**ABOUT THIS TASK**:
Would you give the records below again, exactly and completely?

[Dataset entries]
┌──
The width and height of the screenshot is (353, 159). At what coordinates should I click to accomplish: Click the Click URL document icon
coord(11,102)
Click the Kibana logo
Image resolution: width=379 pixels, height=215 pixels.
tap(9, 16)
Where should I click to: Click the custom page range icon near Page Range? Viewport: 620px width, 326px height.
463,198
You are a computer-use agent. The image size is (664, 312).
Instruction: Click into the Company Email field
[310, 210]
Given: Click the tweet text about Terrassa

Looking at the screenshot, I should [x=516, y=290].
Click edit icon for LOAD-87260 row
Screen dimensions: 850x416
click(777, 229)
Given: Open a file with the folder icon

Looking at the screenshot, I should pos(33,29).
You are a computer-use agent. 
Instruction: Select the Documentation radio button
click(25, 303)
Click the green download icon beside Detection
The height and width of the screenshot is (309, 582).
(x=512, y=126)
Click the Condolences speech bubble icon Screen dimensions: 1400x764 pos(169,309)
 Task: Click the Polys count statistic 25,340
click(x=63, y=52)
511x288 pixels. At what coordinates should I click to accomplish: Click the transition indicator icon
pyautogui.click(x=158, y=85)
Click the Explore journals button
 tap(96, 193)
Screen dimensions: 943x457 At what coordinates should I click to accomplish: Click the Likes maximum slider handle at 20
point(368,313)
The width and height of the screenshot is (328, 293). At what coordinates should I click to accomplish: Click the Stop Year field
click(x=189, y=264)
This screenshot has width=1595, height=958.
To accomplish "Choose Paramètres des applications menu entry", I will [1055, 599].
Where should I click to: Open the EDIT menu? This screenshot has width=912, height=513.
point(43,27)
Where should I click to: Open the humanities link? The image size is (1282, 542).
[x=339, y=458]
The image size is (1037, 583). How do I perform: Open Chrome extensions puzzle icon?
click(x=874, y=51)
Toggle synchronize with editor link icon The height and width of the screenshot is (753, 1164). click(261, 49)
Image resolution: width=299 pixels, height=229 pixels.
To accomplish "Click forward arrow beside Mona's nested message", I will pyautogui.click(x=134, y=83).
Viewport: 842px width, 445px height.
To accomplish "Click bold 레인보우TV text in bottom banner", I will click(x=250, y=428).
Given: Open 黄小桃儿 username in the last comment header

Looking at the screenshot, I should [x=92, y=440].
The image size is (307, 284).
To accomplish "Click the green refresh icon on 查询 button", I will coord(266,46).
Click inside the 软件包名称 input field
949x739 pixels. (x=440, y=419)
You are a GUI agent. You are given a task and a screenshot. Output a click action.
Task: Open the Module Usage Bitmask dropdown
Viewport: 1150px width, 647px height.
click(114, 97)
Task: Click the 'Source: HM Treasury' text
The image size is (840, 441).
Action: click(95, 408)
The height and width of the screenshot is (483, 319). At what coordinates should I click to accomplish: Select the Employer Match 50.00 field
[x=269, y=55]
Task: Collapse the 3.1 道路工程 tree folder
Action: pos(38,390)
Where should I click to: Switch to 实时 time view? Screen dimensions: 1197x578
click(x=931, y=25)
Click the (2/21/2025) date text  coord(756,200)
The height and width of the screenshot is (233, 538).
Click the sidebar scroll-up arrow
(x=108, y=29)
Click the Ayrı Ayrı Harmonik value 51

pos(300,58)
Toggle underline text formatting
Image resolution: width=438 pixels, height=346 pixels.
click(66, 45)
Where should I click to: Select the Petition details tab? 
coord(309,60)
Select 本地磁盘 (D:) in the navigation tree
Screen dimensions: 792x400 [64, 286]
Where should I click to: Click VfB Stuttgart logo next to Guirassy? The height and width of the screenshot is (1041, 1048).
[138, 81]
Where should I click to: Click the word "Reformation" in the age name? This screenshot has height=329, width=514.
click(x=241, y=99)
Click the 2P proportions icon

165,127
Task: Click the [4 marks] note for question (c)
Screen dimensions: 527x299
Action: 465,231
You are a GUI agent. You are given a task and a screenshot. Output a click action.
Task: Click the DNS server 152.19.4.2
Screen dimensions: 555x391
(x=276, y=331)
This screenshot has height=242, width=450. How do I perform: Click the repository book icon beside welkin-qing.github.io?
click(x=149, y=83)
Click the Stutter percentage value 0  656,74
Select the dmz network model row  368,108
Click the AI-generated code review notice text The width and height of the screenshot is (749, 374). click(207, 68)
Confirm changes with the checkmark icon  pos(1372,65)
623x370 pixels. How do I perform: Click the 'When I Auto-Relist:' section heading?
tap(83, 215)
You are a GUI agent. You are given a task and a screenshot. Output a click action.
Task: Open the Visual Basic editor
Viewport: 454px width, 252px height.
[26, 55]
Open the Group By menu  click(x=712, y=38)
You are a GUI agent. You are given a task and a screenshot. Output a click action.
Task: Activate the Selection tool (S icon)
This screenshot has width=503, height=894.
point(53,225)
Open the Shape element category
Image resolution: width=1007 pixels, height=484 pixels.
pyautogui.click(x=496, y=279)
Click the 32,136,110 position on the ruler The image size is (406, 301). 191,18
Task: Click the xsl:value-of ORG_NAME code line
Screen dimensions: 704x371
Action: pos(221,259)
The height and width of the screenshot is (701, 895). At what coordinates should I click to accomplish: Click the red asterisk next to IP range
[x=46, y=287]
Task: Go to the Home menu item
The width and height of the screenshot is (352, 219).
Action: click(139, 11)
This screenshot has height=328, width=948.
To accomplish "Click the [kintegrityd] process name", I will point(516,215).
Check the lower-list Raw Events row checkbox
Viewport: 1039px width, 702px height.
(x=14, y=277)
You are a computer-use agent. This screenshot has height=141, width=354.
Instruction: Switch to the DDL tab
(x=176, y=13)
└──
**ANSWER SPACE**:
The width and height of the screenshot is (353, 159). At what coordinates should I click to accomplish: Click the Click URL document icon
coord(11,102)
Click the Kibana logo
Image resolution: width=379 pixels, height=215 pixels.
tap(9, 16)
Where should I click to: Click the custom page range icon near Page Range? Viewport: 620px width, 326px height.
463,198
You are a computer-use agent. The image size is (664, 312).
Instruction: Click into the Company Email field
[310, 210]
Given: Click the tweet text about Terrassa

Looking at the screenshot, I should [x=516, y=290].
Click edit icon for LOAD-87260 row
Screen dimensions: 850x416
click(777, 229)
Given: Open a file with the folder icon

Looking at the screenshot, I should pos(33,29).
You are a computer-use agent. 
Instruction: Select the Documentation radio button
click(25, 303)
Click the green download icon beside Detection
The height and width of the screenshot is (309, 582).
(x=512, y=126)
Click the Condolences speech bubble icon Screen dimensions: 1400x764 pos(169,309)
 Task: Click the Polys count statistic 25,340
click(x=63, y=52)
511x288 pixels. At what coordinates should I click to accomplish: Click the transition indicator icon
pyautogui.click(x=158, y=85)
Click the Explore journals button
 tap(96, 193)
Screen dimensions: 943x457 At what coordinates should I click to accomplish: Click the Likes maximum slider handle at 20
point(368,313)
The width and height of the screenshot is (328, 293). At what coordinates should I click to accomplish: Click the Stop Year field
click(x=189, y=264)
This screenshot has width=1595, height=958.
To accomplish "Choose Paramètres des applications menu entry", I will [1055, 599].
Where should I click to: Open the EDIT menu? This screenshot has width=912, height=513.
point(43,27)
Where should I click to: Open the humanities link? The image size is (1282, 542).
[x=339, y=458]
The image size is (1037, 583). How do I perform: Open Chrome extensions puzzle icon?
click(x=874, y=51)
Toggle synchronize with editor link icon The height and width of the screenshot is (753, 1164). click(261, 49)
Image resolution: width=299 pixels, height=229 pixels.
To accomplish "Click forward arrow beside Mona's nested message", I will pyautogui.click(x=134, y=83).
Viewport: 842px width, 445px height.
To accomplish "Click bold 레인보우TV text in bottom banner", I will click(x=250, y=428).
Given: Open 黄小桃儿 username in the last comment header

Looking at the screenshot, I should [x=92, y=440].
The image size is (307, 284).
To accomplish "Click the green refresh icon on 查询 button", I will coord(266,46).
Click inside the 软件包名称 input field
949x739 pixels. (x=440, y=419)
You are a GUI agent. You are given a task and a screenshot. Output a click action.
Task: Open the Module Usage Bitmask dropdown
Viewport: 1150px width, 647px height.
click(114, 97)
Task: Click the 'Source: HM Treasury' text
The image size is (840, 441).
Action: click(95, 408)
The height and width of the screenshot is (483, 319). At what coordinates should I click to accomplish: Select the Employer Match 50.00 field
[x=269, y=55]
Task: Collapse the 3.1 道路工程 tree folder
Action: pos(38,390)
Where should I click to: Switch to 实时 time view? Screen dimensions: 1197x578
click(x=931, y=25)
Click the (2/21/2025) date text  coord(756,200)
The height and width of the screenshot is (233, 538).
Click the sidebar scroll-up arrow
(x=108, y=29)
Click the Ayrı Ayrı Harmonik value 51

pos(300,58)
Toggle underline text formatting
Image resolution: width=438 pixels, height=346 pixels.
click(66, 45)
Where should I click to: Select the Petition details tab? 
coord(309,60)
Select 本地磁盘 (D:) in the navigation tree
Screen dimensions: 792x400 [64, 286]
Where should I click to: Click VfB Stuttgart logo next to Guirassy? The height and width of the screenshot is (1041, 1048).
[138, 81]
Where should I click to: Click the word "Reformation" in the age name? This screenshot has height=329, width=514.
click(x=241, y=99)
Click the 2P proportions icon

165,127
Task: Click the [4 marks] note for question (c)
Screen dimensions: 527x299
Action: 465,231
You are a GUI agent. You are given a task and a screenshot. Output a click action.
Task: Click the DNS server 152.19.4.2
Screen dimensions: 555x391
(x=276, y=331)
This screenshot has height=242, width=450. How do I perform: Click the repository book icon beside welkin-qing.github.io?
click(x=149, y=83)
Click the Stutter percentage value 0  656,74
Select the dmz network model row  368,108
Click the AI-generated code review notice text The width and height of the screenshot is (749, 374). click(207, 68)
Confirm changes with the checkmark icon  pos(1372,65)
623x370 pixels. How do I perform: Click the 'When I Auto-Relist:' section heading?
tap(83, 215)
You are a GUI agent. You are given a task and a screenshot. Output a click action.
Task: Open the Visual Basic editor
Viewport: 454px width, 252px height.
[26, 55]
Open the Group By menu  click(x=712, y=38)
You are a GUI agent. You are given a task and a screenshot. Output a click action.
Task: Activate the Selection tool (S icon)
This screenshot has width=503, height=894.
point(53,225)
Open the Shape element category
Image resolution: width=1007 pixels, height=484 pixels.
pyautogui.click(x=496, y=279)
Click the 32,136,110 position on the ruler The image size is (406, 301). 191,18
Task: Click the xsl:value-of ORG_NAME code line
Screen dimensions: 704x371
Action: pos(221,259)
The height and width of the screenshot is (701, 895). At what coordinates should I click to accomplish: Click the red asterisk next to IP range
[x=46, y=287]
Task: Go to the Home menu item
The width and height of the screenshot is (352, 219).
Action: click(139, 11)
This screenshot has height=328, width=948.
To accomplish "Click the [kintegrityd] process name", I will point(516,215).
Check the lower-list Raw Events row checkbox
Viewport: 1039px width, 702px height.
(x=14, y=277)
You are a computer-use agent. This screenshot has height=141, width=354.
Instruction: Switch to the DDL tab
(x=176, y=13)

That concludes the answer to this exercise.